PROVIDED DATA.
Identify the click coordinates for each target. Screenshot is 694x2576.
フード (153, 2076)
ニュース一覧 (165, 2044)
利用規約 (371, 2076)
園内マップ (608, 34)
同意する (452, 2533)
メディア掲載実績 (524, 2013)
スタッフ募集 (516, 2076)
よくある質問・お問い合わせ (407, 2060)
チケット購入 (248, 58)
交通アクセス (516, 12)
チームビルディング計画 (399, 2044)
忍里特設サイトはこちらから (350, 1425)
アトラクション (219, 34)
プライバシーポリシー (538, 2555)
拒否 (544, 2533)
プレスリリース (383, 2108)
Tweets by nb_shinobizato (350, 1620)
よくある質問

WHAT NEEDS TO BE DONE. The answer is the full set of records above, repeated exactly.

ANSWER FOR THE TASK.
Identify the click coordinates for each target. Screenshot is 694x2576.
フード (153, 2076)
ニュース一覧 (165, 2044)
利用規約 (371, 2076)
園内マップ (608, 34)
同意する (452, 2533)
メディア掲載実績 (524, 2013)
スタッフ募集 (516, 2076)
よくある質問・お問い合わせ (407, 2060)
チケット購入 (248, 58)
交通アクセス (516, 12)
チームビルディング計画 (399, 2044)
忍里特設サイトはこちらから (350, 1425)
アトラクション (219, 34)
プライバシーポリシー (538, 2555)
拒否 (544, 2533)
プレスリリース (383, 2108)
Tweets by nb_shinobizato (350, 1620)
よくある質問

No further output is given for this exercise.